Materials provided:
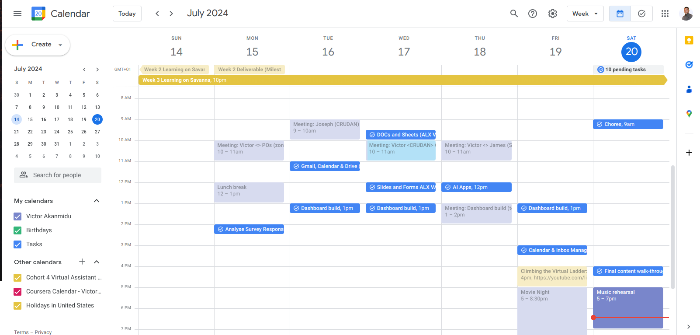700x335 pixels.
Task: Click the Today button
Action: tap(127, 14)
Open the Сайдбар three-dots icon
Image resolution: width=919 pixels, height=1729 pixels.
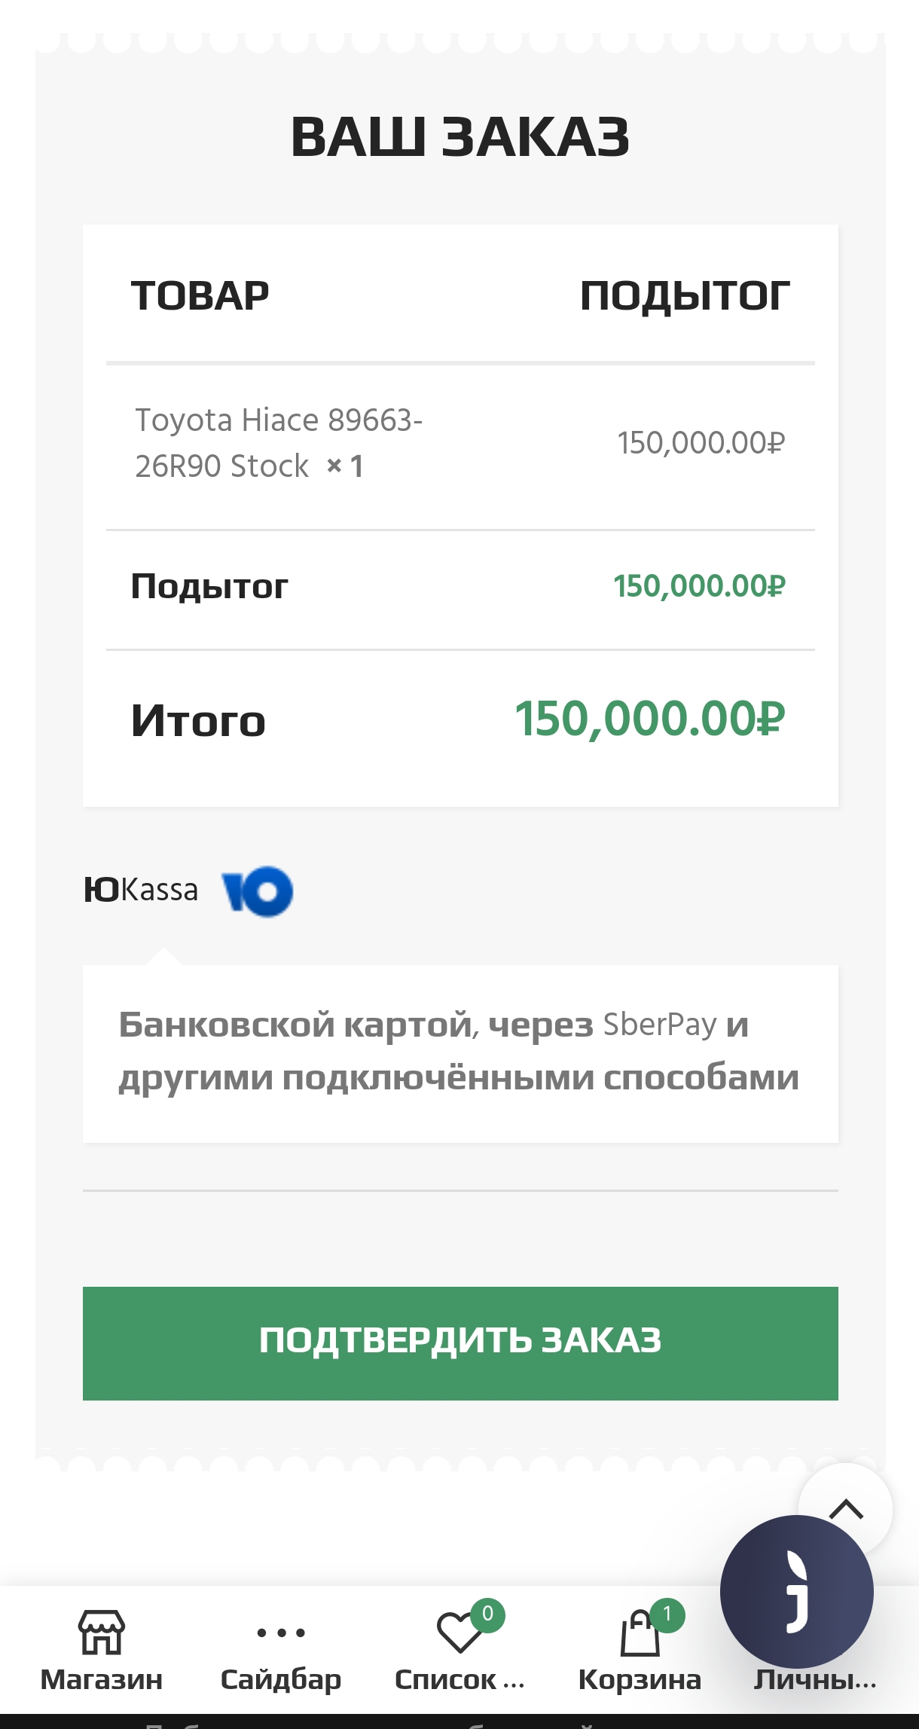pyautogui.click(x=281, y=1633)

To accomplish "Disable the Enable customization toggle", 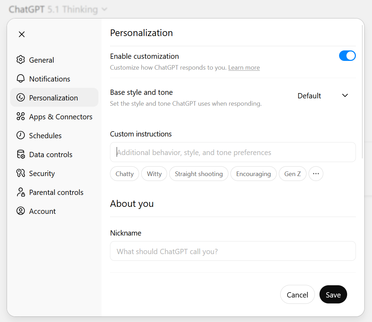I will pos(347,56).
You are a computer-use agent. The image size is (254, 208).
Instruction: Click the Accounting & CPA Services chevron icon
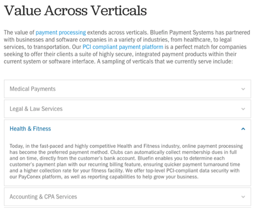pyautogui.click(x=243, y=197)
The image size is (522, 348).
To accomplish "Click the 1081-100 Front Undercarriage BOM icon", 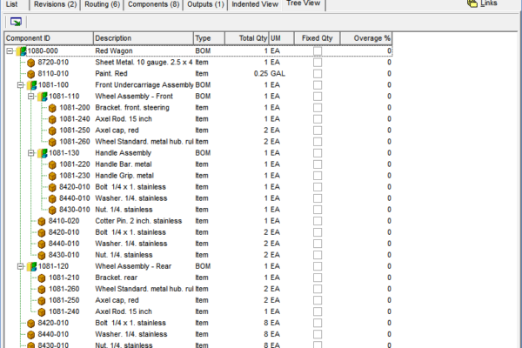I will 32,85.
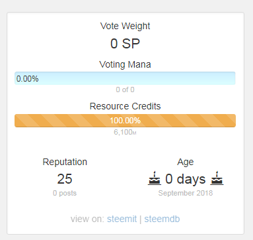
Task: Open the steemdb profile link
Action: coord(162,219)
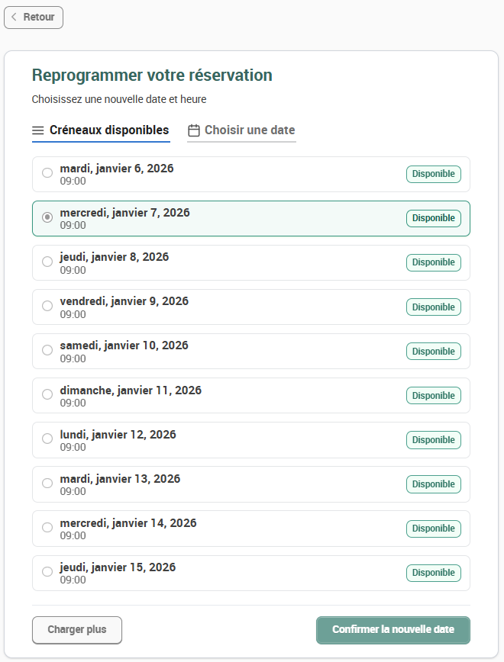The image size is (504, 662).
Task: Go back using the Retour button
Action: (x=34, y=18)
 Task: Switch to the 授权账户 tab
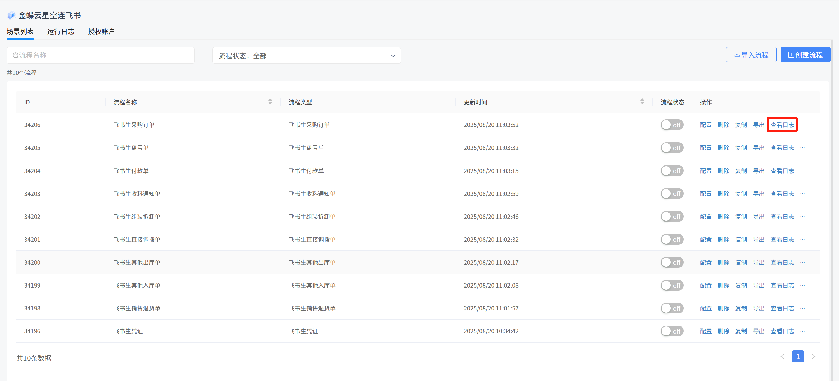tap(101, 32)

Task instructions:
Please turn the items into a two-column CSV with the columns text and answer, one row per item, each field quoted and with line breaks replaced by spaces. Begin at the line that contains "You are a computer-use", stop after the line that contains "pyautogui.click(x=243, y=197)", and leave the pictures out.

Answer to this exercise:
text,answer
"You are a computer-use agent. The image size is (254, 208). Instruction: Click the Accounting & CPA Services chevron icon","pyautogui.click(x=243, y=197)"